** Your goal **
Return every entry in full, with no alterations.

[Saved entries]
────────────────────

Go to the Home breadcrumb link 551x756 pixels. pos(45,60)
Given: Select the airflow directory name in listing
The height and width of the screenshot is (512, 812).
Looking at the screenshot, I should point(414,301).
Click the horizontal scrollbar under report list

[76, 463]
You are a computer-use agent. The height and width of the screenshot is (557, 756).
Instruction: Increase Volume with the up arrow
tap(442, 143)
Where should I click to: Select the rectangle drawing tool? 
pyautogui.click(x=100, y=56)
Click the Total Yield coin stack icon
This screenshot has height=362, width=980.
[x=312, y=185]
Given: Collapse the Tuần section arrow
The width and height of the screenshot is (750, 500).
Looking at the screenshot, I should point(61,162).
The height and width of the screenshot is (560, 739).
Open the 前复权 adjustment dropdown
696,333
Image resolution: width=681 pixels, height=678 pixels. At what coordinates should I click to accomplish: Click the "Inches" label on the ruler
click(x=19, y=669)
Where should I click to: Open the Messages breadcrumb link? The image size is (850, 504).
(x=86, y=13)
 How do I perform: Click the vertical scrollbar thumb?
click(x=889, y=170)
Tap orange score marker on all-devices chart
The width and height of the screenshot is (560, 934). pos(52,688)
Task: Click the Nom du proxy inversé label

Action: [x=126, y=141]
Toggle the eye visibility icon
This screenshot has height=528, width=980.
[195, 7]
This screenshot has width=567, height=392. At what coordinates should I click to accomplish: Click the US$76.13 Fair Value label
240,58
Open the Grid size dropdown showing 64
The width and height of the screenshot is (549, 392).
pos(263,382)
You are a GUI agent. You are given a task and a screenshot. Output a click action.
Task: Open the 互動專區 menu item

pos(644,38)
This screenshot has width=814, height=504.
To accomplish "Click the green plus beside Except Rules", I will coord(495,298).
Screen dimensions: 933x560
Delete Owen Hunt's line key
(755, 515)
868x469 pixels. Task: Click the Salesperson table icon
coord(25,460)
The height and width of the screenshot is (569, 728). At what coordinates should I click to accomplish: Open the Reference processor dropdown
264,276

────────────────────

** Output of the task **
Go to the Home breadcrumb link 551x756 pixels. pos(45,60)
Given: Select the airflow directory name in listing
The height and width of the screenshot is (512, 812).
Looking at the screenshot, I should point(414,301).
Click the horizontal scrollbar under report list

[76, 463]
You are a computer-use agent. The height and width of the screenshot is (557, 756).
Instruction: Increase Volume with the up arrow
tap(442, 143)
Where should I click to: Select the rectangle drawing tool? 
pyautogui.click(x=100, y=56)
Click the Total Yield coin stack icon
This screenshot has height=362, width=980.
[x=312, y=185]
Given: Collapse the Tuần section arrow
The width and height of the screenshot is (750, 500).
Looking at the screenshot, I should point(61,162).
The height and width of the screenshot is (560, 739).
Open the 前复权 adjustment dropdown
696,333
Image resolution: width=681 pixels, height=678 pixels. At what coordinates should I click to accomplish: Click the "Inches" label on the ruler
click(x=19, y=669)
Where should I click to: Open the Messages breadcrumb link? The image size is (850, 504).
(x=86, y=13)
 How do I perform: Click the vertical scrollbar thumb?
click(x=889, y=170)
Tap orange score marker on all-devices chart
The width and height of the screenshot is (560, 934). pos(52,688)
Task: Click the Nom du proxy inversé label

Action: [x=126, y=141]
Toggle the eye visibility icon
This screenshot has height=528, width=980.
[195, 7]
This screenshot has width=567, height=392. At what coordinates should I click to accomplish: Click the US$76.13 Fair Value label
240,58
Open the Grid size dropdown showing 64
The width and height of the screenshot is (549, 392).
pos(263,382)
You are a GUI agent. You are given a task and a screenshot. Output a click action.
Task: Open the 互動專區 menu item

pos(644,38)
This screenshot has width=814, height=504.
To accomplish "Click the green plus beside Except Rules", I will coord(495,298).
Screen dimensions: 933x560
Delete Owen Hunt's line key
(755, 515)
868x469 pixels. Task: Click the Salesperson table icon
coord(25,460)
The height and width of the screenshot is (569, 728). At what coordinates should I click to accomplish: Open the Reference processor dropdown
264,276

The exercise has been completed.